Tips to increase your Cycling Club membership

Make it easy

Most of your existing members will know their way around your club site and will be prepared to put a little effort in to find what they want.

This isn't the case for a new potential member who is trying to find out about the club, your rides, when you meet, what levels you ride at etc. etc.

Your home page can welcome them and make it easy for them to contact you, or it can completely put them off.

We deal with a few of the issues below.

Who to contact

First things first. Someone knows about your club and they want to contact you. Have you hidden the 'Contact Us' link ? We've seen a lot of cycling club sites that have - obviously unintentionally !

Sometimes its hidden in 'Committee members', often its labelled as something else.
In the worst cases, to contact someone at a club, you have to register on a forum and then post something on it - you are joking surely ? No, we've counted around 10 so far.

On occasion it seems the only way to contact a club with questions is to apply to be a member and then wait for some sort of reply. So:

1. Have an easily seen 'Contact Us' link to an email address or a form.
2. Make sure it works and make sure more than one person sees the incoming mails.
3. Put a phone number on there somewhere.

Email security

Don't put your email address on the site as an email address. It will get copied and spammed automatically. There are ways around this, given that a human is going to read it. For instance you can do it like this: club at btinternet dot com. Just mess it up a bit so a human can read it, but an automatic scan can't.

If you're using a contact form, your webmaster should be able to make sure that it won't get automatically filled. (There's some code they can use).

What impression are you creating ?

On your home page its important to give an immediate idea of what sort of mixture of events you take part in. If you fill it with pictures of your best competitive cyclists and details of all their race winning feats, then that's fine if you only want new highly competitive members.

But if you want a mix of abilities, it might well put everyone else off.

Remember, your existing members will find this information anyway, wherever you put it. Its the new visitors that won't know what to make of it.

We would recommend putting all your descriptions of activities on the home page - 'What you can do if you join our club'. But if you can't do that, then make sure the 'About Us' link is easy to find - and don't put the information in 'History' - noone will look there.

Beware the Blog and the Forum

Blogs and Forums are great for existing members, but if a new visitor sees one, they won't have a clue where to start.
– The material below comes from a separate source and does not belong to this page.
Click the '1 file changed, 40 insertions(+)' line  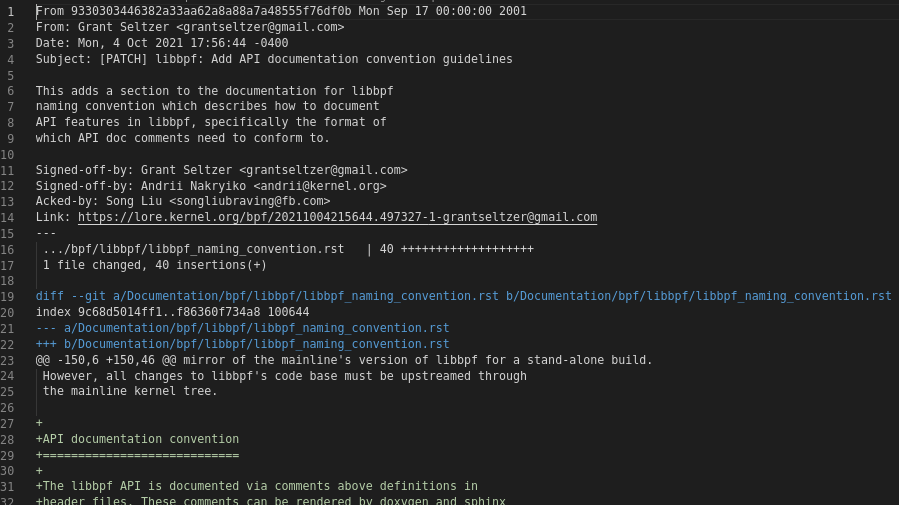pos(155,265)
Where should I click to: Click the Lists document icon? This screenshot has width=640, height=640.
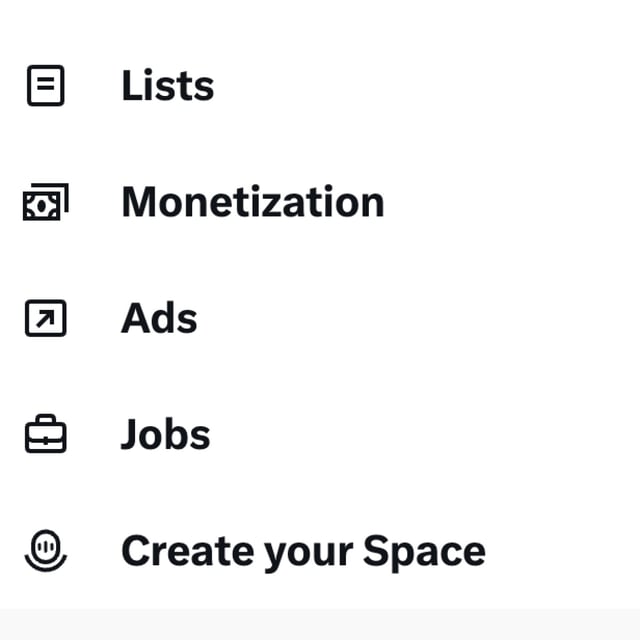45,86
We've seen personal chatter, row after row of anybody's pictures and all sorts of random stuff on the home pages of cycling club sites that use blogs and forums.

You are guaranteed to really irritate potential new members with this approach UNLESS you have some very big, noticeable Contact and About Us links !

About Us cycling club checkist

We thought this might be helpful:
Where are club activities based around ?
What type of rides - road, tt, mtb, track ?
How many events - you could just how many of each.
What age groups - family ?
What abilities - national or international riders ?
Club affiliations with cycling organisations ?
Any coaching / other formal training ?
Where do you meet ?
Have you a clubroom ?
Do you organise cycling events ?
Cost of membership ?
How to join ?
Any celebrity members ?!
Any notable results ?

Annoying stuff on the home page

Yes, we are talking about flash, videos and all that nice looking stuff that winds people up because they haven't got the latest version of the software.

By all means do it - just not on the home page.

Explain cycling terms

Not everyone will know what a 'club run' refers to. Is it a nice friendly ride around the countryside or a heavy training session. Similarly what is a TT and who has 1st. Claim to what ?

and finally Keep it up to date !! or newcomers will think you've packed up and gone home.

Summary

We hope this helps any cyclists who are responsible for looking after their club website. Obviously the websites are run voluntarily and part time, but there's quite a lot of simple things to do to make sure you give your potential new members an easy route into the club.